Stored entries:
┄┄┄┄┄┄┄┄┄┄┄┄┄┄┄┄┄┄┄┄
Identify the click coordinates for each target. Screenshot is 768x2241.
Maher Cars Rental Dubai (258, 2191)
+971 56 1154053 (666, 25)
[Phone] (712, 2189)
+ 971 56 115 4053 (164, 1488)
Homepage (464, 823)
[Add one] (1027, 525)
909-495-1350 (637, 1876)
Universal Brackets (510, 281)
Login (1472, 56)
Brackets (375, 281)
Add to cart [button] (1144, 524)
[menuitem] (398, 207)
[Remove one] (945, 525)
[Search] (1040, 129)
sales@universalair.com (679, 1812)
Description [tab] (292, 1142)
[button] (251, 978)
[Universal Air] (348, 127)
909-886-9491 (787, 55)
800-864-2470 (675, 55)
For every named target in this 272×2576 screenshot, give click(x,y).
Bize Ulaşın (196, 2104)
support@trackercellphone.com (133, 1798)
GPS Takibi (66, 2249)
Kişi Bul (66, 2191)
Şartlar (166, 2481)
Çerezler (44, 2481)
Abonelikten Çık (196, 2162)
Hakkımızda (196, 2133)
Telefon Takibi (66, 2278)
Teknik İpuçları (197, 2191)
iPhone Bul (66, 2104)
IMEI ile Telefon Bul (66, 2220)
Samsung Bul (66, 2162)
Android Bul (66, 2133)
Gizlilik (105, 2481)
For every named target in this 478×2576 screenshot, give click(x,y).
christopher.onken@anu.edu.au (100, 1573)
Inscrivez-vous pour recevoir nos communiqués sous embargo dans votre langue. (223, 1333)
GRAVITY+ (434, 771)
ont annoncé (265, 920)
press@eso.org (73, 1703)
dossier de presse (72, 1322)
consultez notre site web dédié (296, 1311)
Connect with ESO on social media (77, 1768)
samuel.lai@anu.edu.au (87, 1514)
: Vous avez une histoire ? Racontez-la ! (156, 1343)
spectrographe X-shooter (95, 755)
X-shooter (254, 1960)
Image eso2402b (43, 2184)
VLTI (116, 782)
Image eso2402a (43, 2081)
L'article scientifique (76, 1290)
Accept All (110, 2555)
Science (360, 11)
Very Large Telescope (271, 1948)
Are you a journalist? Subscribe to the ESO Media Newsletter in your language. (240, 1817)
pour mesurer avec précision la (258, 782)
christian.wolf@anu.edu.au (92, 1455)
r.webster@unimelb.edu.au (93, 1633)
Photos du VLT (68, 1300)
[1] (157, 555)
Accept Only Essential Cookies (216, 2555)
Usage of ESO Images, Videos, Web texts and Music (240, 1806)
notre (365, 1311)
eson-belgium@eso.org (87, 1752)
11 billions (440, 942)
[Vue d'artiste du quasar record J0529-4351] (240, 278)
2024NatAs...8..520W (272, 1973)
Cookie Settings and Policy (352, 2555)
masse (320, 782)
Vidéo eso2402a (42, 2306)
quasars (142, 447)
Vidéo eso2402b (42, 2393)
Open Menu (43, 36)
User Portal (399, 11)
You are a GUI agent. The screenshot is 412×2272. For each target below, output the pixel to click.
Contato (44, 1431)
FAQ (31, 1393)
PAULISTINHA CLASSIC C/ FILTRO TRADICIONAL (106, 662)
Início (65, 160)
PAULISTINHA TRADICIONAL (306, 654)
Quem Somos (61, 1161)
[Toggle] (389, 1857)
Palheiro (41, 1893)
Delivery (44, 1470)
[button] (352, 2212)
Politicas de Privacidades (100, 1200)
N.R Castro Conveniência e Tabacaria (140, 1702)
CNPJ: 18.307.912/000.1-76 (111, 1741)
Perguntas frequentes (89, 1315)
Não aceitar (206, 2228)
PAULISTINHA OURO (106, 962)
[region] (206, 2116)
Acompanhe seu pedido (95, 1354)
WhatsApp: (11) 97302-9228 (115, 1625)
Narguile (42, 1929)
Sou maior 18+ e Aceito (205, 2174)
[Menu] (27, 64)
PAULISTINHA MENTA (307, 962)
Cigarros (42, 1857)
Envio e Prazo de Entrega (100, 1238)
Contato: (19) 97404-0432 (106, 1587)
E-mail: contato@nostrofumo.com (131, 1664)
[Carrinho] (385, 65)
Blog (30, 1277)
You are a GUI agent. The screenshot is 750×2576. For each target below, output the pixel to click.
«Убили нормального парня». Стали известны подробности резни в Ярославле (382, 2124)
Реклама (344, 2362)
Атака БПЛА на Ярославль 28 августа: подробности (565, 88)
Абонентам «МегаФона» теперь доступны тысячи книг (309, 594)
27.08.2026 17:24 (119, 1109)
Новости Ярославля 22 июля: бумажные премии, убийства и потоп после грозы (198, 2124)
┄┄┄┄┄┄┄┄┄┄┄┄┄┄┄┄┄┄┄┄
Every entry needs to be copied again exactly.

Identify the click coordinates for each target. Screenshot is 768x2241.
Maher Cars Rental Dubai (258, 2191)
+971 56 1154053 (666, 25)
[Phone] (712, 2189)
+ 971 56 115 4053 (164, 1488)
Homepage (464, 823)
[Add one] (1027, 525)
909-495-1350 (637, 1876)
Universal Brackets (510, 281)
Login (1472, 56)
Brackets (375, 281)
Add to cart [button] (1144, 524)
[menuitem] (398, 207)
[Remove one] (945, 525)
[Search] (1040, 129)
sales@universalair.com (679, 1812)
Description [tab] (292, 1142)
[button] (251, 978)
[Universal Air] (348, 127)
909-886-9491 (787, 55)
800-864-2470 (675, 55)
For every named target in this 272×2576 screenshot, give click(x,y).
Bize Ulaşın (196, 2104)
support@trackercellphone.com (133, 1798)
GPS Takibi (66, 2249)
Kişi Bul (66, 2191)
Şartlar (166, 2481)
Çerezler (44, 2481)
Abonelikten Çık (196, 2162)
Hakkımızda (196, 2133)
Telefon Takibi (66, 2278)
Teknik İpuçları (197, 2191)
iPhone Bul (66, 2104)
IMEI ile Telefon Bul (66, 2220)
Samsung Bul (66, 2162)
Android Bul (66, 2133)
Gizlilik (105, 2481)
For every named target in this 478×2576 screenshot, give click(x,y).
christopher.onken@anu.edu.au (100, 1573)
Inscrivez-vous pour recevoir nos communiqués sous embargo dans votre langue. (223, 1333)
GRAVITY+ (434, 771)
ont annoncé (265, 920)
press@eso.org (73, 1703)
dossier de presse (72, 1322)
consultez notre site web dédié (296, 1311)
Connect with ESO on social media (77, 1768)
samuel.lai@anu.edu.au (87, 1514)
: Vous avez une histoire ? Racontez-la ! (156, 1343)
spectrographe X-shooter (95, 755)
X-shooter (254, 1960)
Image eso2402b (43, 2184)
VLTI (116, 782)
Image eso2402a (43, 2081)
L'article scientifique (76, 1290)
Accept All (110, 2555)
Science (360, 11)
Very Large Telescope (271, 1948)
Are you a journalist? Subscribe to the ESO Media Newsletter in your language. (240, 1817)
pour mesurer avec précision la (258, 782)
christian.wolf@anu.edu.au (92, 1455)
r.webster@unimelb.edu.au (93, 1633)
Photos du VLT (68, 1300)
[1] (157, 555)
Accept Only Essential Cookies (216, 2555)
Usage of ESO Images, Videos, Web texts and Music (240, 1806)
notre (365, 1311)
eson-belgium@eso.org (87, 1752)
11 billions (440, 942)
[Vue d'artiste du quasar record J0529-4351] (240, 278)
2024NatAs...8..520W (272, 1973)
Cookie Settings and Policy (352, 2555)
masse (320, 782)
Vidéo eso2402a (42, 2306)
quasars (142, 447)
Vidéo eso2402b (42, 2393)
Open Menu (43, 36)
User Portal (399, 11)
You are a GUI agent. The screenshot is 412×2272. For each target below, output the pixel to click.
Contato (44, 1431)
FAQ (31, 1393)
PAULISTINHA CLASSIC C/ FILTRO TRADICIONAL (106, 662)
Início (65, 160)
PAULISTINHA TRADICIONAL (306, 654)
Quem Somos (61, 1161)
[Toggle] (389, 1857)
Palheiro (41, 1893)
Delivery (44, 1470)
[button] (352, 2212)
Politicas de Privacidades (100, 1200)
N.R Castro Conveniência e Tabacaria (140, 1702)
CNPJ: 18.307.912/000.1-76 (111, 1741)
Perguntas frequentes (89, 1315)
Não aceitar (206, 2228)
PAULISTINHA OURO (106, 962)
[region] (206, 2116)
Acompanhe seu pedido (95, 1354)
WhatsApp: (11) 97302-9228 (115, 1625)
Narguile (42, 1929)
Sou maior 18+ e Aceito (205, 2174)
[Menu] (27, 64)
PAULISTINHA MENTA (307, 962)
Cigarros (42, 1857)
Envio e Prazo de Entrega (100, 1238)
Contato: (19) 97404-0432 (106, 1587)
E-mail: contato@nostrofumo.com (131, 1664)
[Carrinho] (385, 65)
Blog (30, 1277)
You are a GUI agent. The screenshot is 750×2576. For each target below, output the pixel to click.
«Убили нормального парня». Стали известны подробности резни в Ярославле (382, 2124)
Реклама (344, 2362)
Атака БПЛА на Ярославль 28 августа: подробности (565, 88)
Абонентам «МегаФона» теперь доступны тысячи книг (309, 594)
27.08.2026 17:24 (119, 1109)
Новости Ярославля 22 июля: бумажные премии, убийства и потоп после грозы (198, 2124)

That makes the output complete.